### Dataset entries
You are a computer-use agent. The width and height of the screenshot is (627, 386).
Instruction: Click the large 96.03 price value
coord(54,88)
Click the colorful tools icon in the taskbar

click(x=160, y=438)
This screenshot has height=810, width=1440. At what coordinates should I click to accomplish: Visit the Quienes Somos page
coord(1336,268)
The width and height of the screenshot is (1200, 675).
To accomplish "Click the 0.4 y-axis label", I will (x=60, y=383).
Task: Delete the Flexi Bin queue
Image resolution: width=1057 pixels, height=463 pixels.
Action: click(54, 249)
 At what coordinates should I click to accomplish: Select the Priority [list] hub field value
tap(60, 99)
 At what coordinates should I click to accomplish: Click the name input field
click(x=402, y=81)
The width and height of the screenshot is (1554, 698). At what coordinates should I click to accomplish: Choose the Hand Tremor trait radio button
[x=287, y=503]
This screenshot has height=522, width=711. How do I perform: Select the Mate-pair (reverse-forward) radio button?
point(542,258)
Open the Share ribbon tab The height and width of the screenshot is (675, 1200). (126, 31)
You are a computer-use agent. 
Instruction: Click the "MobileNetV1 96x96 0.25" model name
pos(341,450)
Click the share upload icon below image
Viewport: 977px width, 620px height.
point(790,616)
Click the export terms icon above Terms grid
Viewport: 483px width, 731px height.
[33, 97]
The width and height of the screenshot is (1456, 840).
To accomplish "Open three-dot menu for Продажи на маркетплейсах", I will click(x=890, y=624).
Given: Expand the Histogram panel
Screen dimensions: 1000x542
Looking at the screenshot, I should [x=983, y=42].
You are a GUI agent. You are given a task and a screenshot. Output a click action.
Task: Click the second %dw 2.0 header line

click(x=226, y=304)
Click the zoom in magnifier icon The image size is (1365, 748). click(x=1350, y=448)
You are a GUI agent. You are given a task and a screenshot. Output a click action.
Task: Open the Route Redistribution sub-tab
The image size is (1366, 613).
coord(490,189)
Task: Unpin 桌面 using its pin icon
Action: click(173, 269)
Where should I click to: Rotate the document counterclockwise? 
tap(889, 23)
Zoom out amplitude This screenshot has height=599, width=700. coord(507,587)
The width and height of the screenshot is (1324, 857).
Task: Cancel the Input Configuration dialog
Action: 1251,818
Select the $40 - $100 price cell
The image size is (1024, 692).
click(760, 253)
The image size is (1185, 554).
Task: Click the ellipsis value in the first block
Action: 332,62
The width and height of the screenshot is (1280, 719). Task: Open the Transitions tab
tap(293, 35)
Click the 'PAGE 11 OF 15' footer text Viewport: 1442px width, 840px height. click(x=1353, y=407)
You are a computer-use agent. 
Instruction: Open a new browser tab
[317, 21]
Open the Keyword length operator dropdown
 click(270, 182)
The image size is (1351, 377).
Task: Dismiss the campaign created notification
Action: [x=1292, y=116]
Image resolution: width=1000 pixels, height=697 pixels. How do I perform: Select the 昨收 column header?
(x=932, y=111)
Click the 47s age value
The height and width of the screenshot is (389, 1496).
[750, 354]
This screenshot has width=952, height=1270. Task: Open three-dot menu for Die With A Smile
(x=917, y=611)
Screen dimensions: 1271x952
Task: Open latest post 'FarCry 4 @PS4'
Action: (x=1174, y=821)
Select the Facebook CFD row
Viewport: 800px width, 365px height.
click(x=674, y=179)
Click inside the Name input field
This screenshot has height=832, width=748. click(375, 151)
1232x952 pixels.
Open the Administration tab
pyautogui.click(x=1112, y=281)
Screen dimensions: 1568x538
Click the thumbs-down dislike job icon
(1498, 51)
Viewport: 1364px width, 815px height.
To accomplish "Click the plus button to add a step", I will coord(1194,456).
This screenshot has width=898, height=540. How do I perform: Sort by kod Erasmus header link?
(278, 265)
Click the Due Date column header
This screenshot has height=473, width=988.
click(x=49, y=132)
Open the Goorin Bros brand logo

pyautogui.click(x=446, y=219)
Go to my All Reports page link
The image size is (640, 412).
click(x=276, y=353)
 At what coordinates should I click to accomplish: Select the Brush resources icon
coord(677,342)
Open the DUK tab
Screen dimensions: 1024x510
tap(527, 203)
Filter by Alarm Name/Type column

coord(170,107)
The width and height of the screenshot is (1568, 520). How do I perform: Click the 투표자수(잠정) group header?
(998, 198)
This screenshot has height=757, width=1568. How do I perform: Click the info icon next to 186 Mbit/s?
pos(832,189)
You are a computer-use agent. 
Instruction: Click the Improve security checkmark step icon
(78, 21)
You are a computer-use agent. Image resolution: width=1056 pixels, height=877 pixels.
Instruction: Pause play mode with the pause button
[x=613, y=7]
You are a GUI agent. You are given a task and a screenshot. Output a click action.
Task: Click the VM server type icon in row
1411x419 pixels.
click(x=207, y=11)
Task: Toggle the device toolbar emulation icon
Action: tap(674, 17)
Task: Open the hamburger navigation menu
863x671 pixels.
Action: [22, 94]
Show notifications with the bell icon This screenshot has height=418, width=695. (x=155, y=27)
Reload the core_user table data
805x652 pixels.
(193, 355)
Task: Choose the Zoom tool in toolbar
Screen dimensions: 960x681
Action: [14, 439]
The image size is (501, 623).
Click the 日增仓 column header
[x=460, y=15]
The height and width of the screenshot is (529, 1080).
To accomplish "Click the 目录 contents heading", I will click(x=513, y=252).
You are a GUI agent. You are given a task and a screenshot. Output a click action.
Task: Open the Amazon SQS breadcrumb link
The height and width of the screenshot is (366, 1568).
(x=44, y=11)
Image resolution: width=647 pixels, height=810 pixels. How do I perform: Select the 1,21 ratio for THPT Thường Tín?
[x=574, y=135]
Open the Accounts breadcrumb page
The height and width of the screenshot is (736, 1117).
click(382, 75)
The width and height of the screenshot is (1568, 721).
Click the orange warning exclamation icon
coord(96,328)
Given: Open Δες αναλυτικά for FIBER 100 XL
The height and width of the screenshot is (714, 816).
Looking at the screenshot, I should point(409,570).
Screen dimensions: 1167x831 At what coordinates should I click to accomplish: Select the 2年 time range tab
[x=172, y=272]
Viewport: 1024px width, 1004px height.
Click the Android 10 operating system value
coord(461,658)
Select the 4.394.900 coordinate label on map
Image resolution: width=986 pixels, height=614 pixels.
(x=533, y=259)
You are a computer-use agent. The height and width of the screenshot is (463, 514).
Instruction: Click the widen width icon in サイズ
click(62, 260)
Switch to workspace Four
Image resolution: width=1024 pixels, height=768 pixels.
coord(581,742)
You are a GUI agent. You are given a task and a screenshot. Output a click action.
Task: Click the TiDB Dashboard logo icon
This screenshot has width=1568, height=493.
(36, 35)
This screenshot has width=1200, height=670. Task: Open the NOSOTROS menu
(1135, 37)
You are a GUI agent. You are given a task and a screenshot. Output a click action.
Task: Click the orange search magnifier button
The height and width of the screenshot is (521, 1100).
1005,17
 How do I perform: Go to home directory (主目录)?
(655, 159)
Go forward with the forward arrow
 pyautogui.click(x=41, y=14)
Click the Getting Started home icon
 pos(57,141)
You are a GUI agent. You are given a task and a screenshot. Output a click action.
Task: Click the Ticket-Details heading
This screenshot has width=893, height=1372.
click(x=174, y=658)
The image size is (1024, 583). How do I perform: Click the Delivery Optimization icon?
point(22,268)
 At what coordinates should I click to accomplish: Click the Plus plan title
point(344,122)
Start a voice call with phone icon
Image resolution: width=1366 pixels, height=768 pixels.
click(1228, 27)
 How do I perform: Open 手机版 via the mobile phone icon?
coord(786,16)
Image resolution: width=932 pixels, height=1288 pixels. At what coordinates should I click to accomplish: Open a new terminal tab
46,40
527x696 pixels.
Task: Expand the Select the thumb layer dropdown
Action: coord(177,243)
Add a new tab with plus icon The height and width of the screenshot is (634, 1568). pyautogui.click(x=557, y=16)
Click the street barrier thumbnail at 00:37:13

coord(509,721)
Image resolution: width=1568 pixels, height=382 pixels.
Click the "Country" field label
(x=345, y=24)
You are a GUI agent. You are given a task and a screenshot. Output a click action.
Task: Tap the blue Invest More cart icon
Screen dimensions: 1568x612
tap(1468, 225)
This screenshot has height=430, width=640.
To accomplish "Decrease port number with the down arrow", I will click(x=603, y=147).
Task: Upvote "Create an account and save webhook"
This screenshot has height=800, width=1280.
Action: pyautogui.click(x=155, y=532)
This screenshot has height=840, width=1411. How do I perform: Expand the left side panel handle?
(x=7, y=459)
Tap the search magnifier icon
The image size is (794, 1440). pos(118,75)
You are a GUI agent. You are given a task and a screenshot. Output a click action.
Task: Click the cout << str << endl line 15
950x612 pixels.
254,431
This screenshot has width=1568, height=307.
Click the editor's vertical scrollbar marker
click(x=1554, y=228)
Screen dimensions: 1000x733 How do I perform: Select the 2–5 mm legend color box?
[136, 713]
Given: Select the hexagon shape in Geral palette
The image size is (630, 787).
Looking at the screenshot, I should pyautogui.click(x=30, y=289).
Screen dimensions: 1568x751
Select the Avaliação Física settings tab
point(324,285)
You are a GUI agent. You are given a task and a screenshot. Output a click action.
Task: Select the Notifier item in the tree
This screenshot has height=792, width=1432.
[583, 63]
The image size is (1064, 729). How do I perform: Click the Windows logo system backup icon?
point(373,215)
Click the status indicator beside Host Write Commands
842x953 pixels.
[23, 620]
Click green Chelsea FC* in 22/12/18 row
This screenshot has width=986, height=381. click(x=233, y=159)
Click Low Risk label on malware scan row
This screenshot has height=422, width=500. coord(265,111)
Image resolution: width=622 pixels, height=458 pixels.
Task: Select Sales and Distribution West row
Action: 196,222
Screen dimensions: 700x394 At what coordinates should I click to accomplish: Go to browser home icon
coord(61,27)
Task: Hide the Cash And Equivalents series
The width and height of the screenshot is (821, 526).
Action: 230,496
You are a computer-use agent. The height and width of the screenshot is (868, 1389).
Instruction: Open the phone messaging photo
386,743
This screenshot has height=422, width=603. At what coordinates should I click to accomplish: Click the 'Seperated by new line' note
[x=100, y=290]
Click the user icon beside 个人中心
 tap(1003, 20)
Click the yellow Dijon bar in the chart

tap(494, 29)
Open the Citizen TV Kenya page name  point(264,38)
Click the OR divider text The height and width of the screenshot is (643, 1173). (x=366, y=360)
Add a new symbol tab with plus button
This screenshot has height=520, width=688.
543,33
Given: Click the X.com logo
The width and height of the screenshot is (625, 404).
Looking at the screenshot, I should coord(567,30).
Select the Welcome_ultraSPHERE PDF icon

### PROBLEM DESCRIPTION
Using the records above, filter out every line that lacks the string "computer" and copy the rest.

### RESPONSE TO THE TASK
You are a computer-use agent. The width and height of the screenshot is (627, 386).
You are a computer-use agent. 
You are a computer-use agent. 
You are a computer-use agent. 
You are a computer-use agent. Image resolution: width=1056 pixels, height=877 pixels.
You are a computer-use agent. The height and width of the screenshot is (463, 514).
You are a computer-use agent. The height and width of the screenshot is (868, 1389).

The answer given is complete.